Network Intrusion Detection Systems (NIDS) are a fundamental tool in
cybersecurity. Their ability to generalize across diverse networks is a
critical factor in their effectiveness and a prerequisite for real-world
applications. In this study, we conduct a comprehensive analysis on the
generalization of machine-learning-based NIDS through an extensive
experimentation in a cross-dataset framework. We employ four machine learning
classifiers and utilize four datasets acquired from different networks:
CIC-IDS-2017, CSE-CIC-IDS2018, LycoS-IDS2017, and LycoS-Unicas-IDS2018.
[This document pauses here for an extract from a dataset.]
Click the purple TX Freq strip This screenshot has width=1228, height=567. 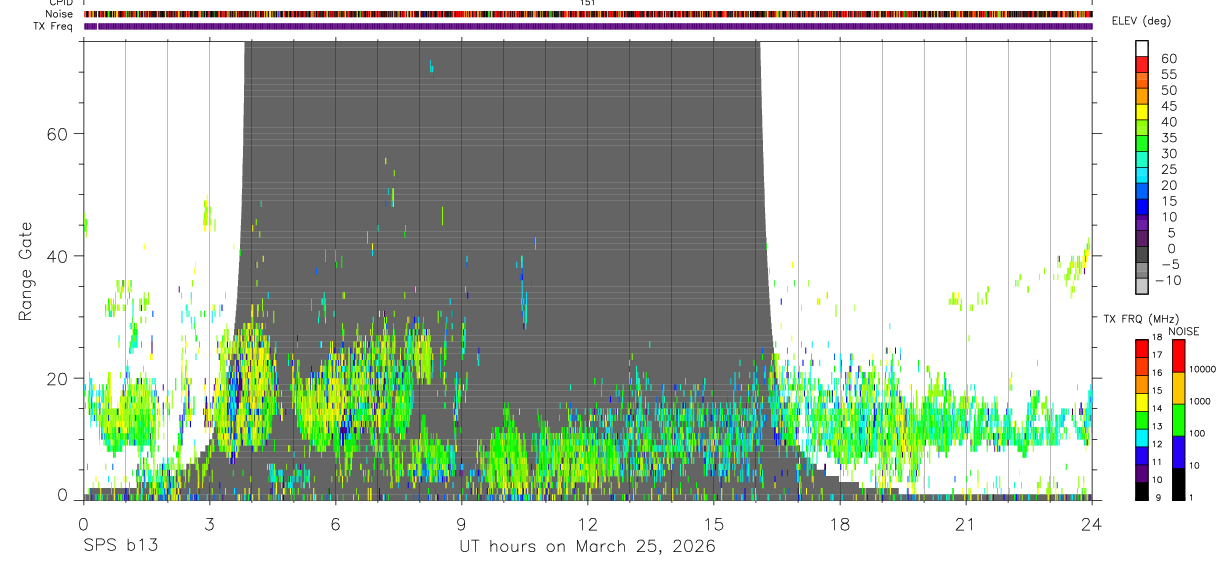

Notably, the last dataset is a novel contribution, where we apply corrections
based on LycoS-IDS2017 to the well-known CSE-CIC-IDS2018 dataset. The results
show nearly perfect classification performance when the models are trained and
tested on the same dataset. However, when training and testing the models in a
cross-dataset fashion, the classification accuracy is largely commensurate with
random chance except for a few combinations of attacks and datasets. We employ
data visualization techniques in order to provide valuable insights on the
patterns in the data. Our analysis unveils the presence of anomalies in the
data that directly hinder the classifiers capability to generalize the learned
knowledge to new scenarios. This study enhances our comprehension of the
generalization capabilities of machine-learning-based NIDS, highlighting the
significance of acknowledging data heterogeneity.